▶ _Exercise_: Repeat the entries exactly, and do not carry the pictures over.

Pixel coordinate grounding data
--------------------------------------------------

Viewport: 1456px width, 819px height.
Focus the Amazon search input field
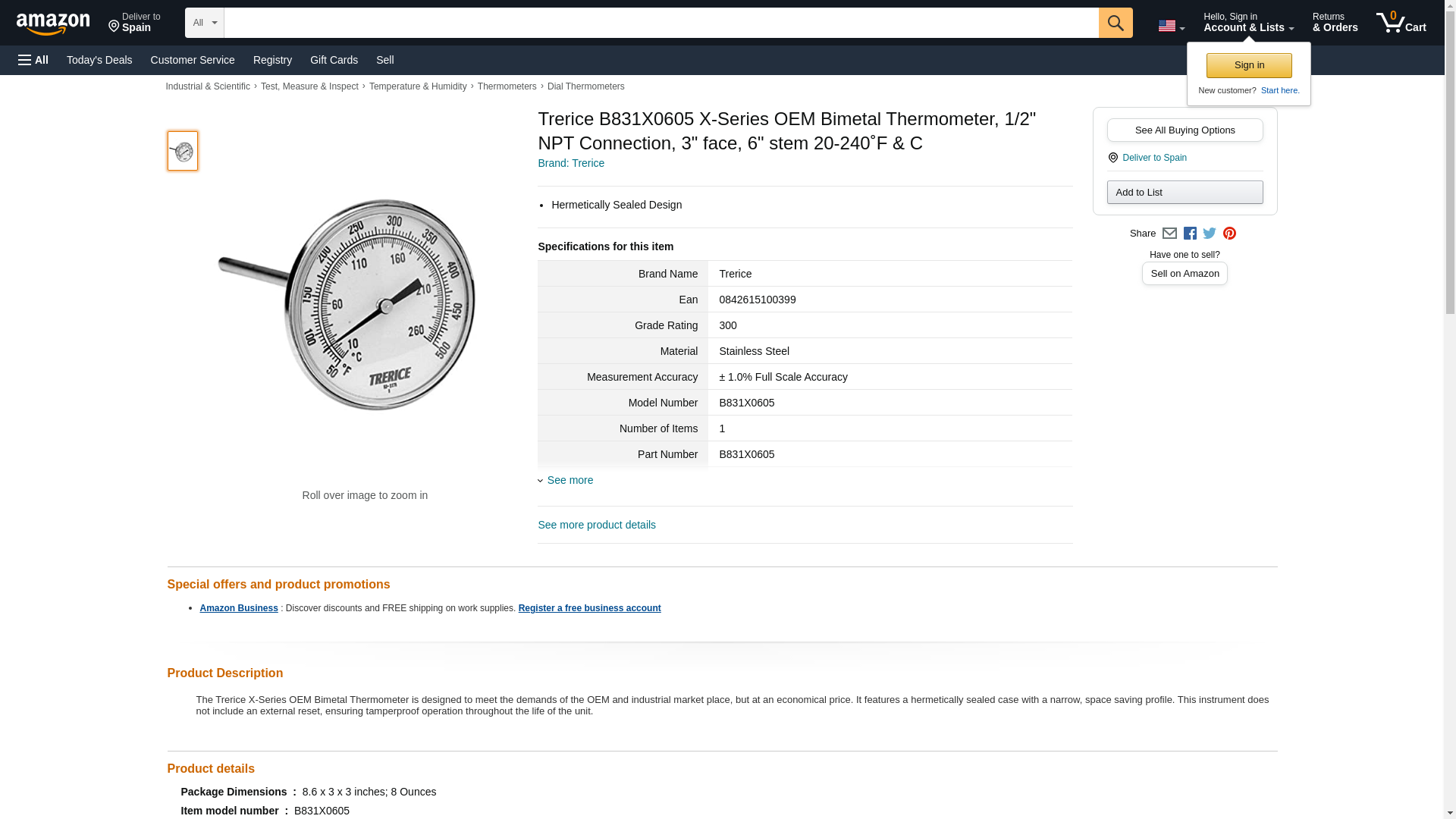[x=660, y=23]
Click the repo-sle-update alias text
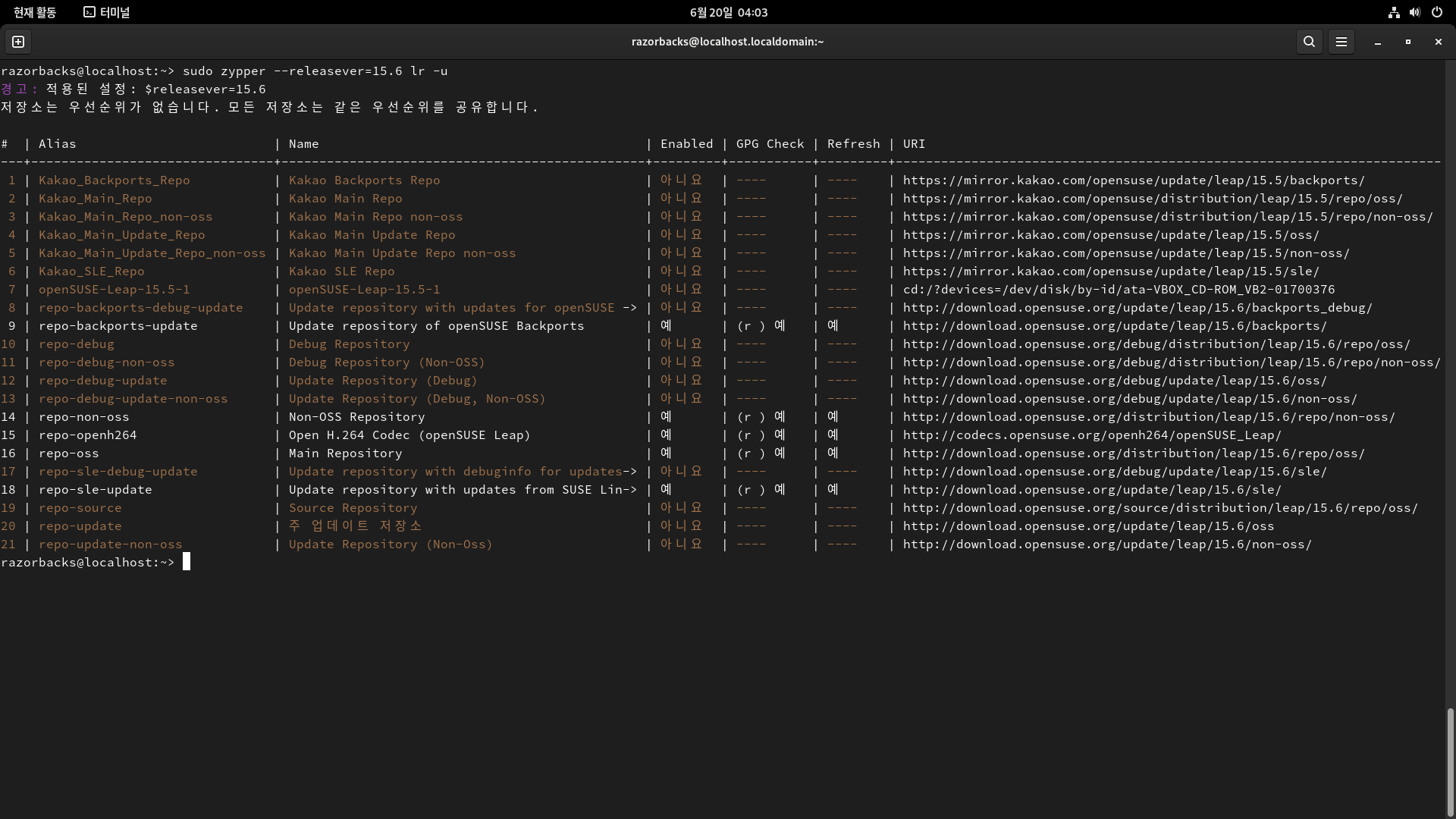The height and width of the screenshot is (819, 1456). coord(96,490)
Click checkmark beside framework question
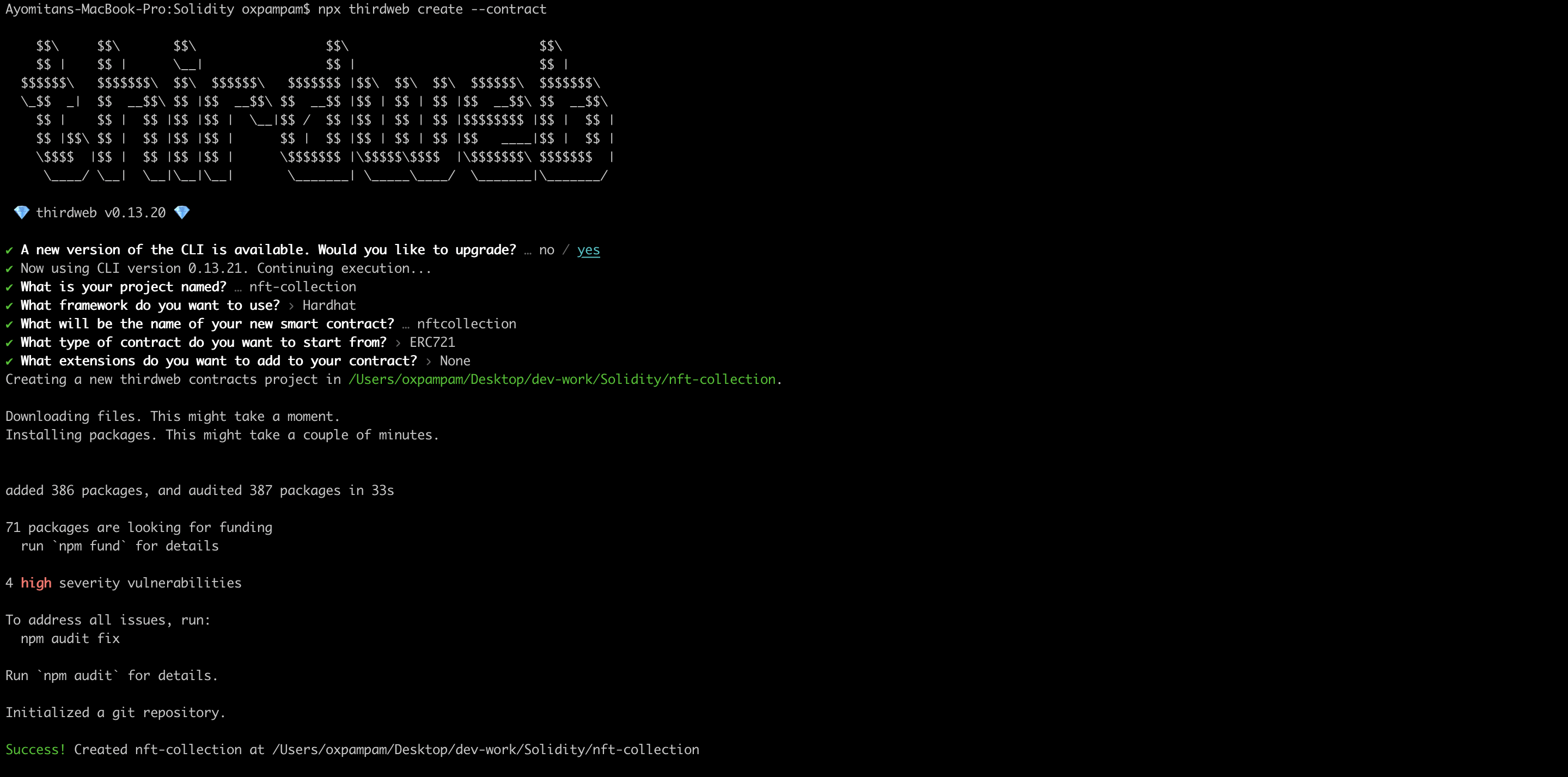This screenshot has height=777, width=1568. pyautogui.click(x=9, y=306)
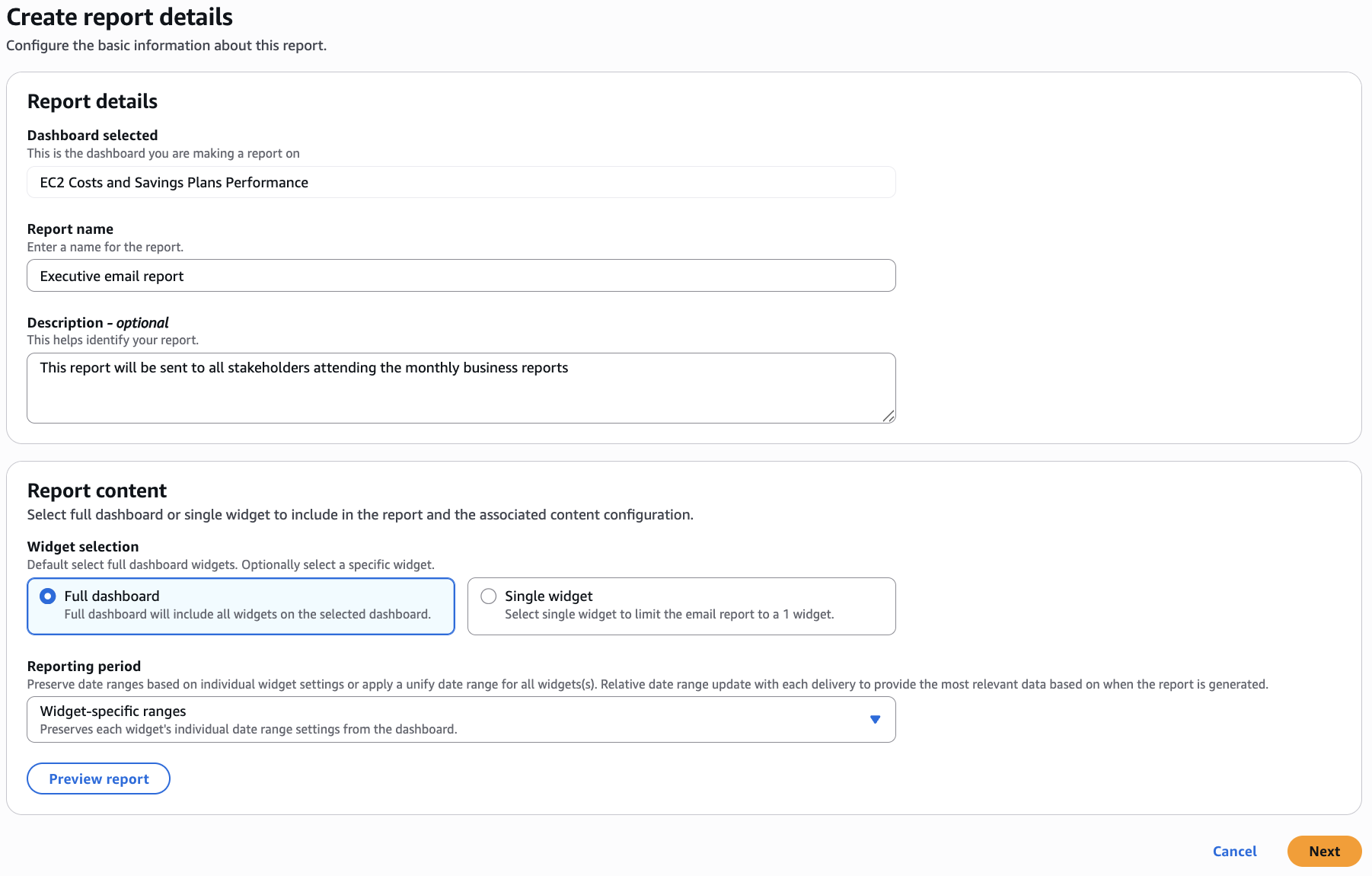Click Next to continue report setup
The height and width of the screenshot is (876, 1372).
coord(1324,851)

--------------------------------------------------

▶ _Response below_:
Viewport: 1456px width, 819px height.
Focus the Amazon search input field
[x=660, y=23]
Click the repo-sle-update alias text
The height and width of the screenshot is (819, 1456). coord(96,490)
Click checkmark beside framework question
This screenshot has height=777, width=1568. pyautogui.click(x=9, y=306)
Click Next to continue report setup
The height and width of the screenshot is (876, 1372).
coord(1324,851)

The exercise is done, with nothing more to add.